= Data listing =

[start]

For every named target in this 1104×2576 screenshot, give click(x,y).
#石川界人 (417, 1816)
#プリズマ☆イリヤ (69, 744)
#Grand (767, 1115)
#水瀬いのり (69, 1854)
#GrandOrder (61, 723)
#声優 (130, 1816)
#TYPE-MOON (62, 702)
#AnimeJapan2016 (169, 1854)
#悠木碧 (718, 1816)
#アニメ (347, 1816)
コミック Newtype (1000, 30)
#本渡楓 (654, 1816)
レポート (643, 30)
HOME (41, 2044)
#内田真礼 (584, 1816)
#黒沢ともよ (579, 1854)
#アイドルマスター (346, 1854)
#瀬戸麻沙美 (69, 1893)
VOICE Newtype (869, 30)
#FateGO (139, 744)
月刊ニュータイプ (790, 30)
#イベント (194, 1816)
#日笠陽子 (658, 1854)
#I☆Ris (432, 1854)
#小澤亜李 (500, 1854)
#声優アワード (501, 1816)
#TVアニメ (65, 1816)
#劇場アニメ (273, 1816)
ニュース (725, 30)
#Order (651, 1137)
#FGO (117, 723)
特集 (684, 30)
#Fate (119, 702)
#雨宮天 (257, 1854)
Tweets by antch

[end]

= Given instruction =
Rewrite all of the records, switching "HOME" to "TOP" and leaving everything else unchanged.

= Answer =
For every named target in this 1104×2576 screenshot, give click(x,y).
#石川界人 (417, 1816)
#プリズマ☆イリヤ (69, 744)
#Grand (767, 1115)
#水瀬いのり (69, 1854)
#GrandOrder (61, 723)
#声優 (130, 1816)
#TYPE-MOON (62, 702)
#AnimeJapan2016 (169, 1854)
#悠木碧 (718, 1816)
#アニメ (347, 1816)
コミック Newtype (1000, 30)
#本渡楓 (654, 1816)
レポート (643, 30)
TOP (41, 2044)
#内田真礼 (584, 1816)
#黒沢ともよ (579, 1854)
#アイドルマスター (346, 1854)
#瀬戸麻沙美 (69, 1893)
VOICE Newtype (869, 30)
#FateGO (139, 744)
月刊ニュータイプ (790, 30)
#イベント (194, 1816)
#日笠陽子 (658, 1854)
#I☆Ris (432, 1854)
#小澤亜李 (500, 1854)
#声優アワード (501, 1816)
#TVアニメ (65, 1816)
#劇場アニメ (273, 1816)
ニュース (725, 30)
#Order (651, 1137)
#FGO (117, 723)
特集 (684, 30)
#Fate (119, 702)
#雨宮天 (257, 1854)
Tweets by antch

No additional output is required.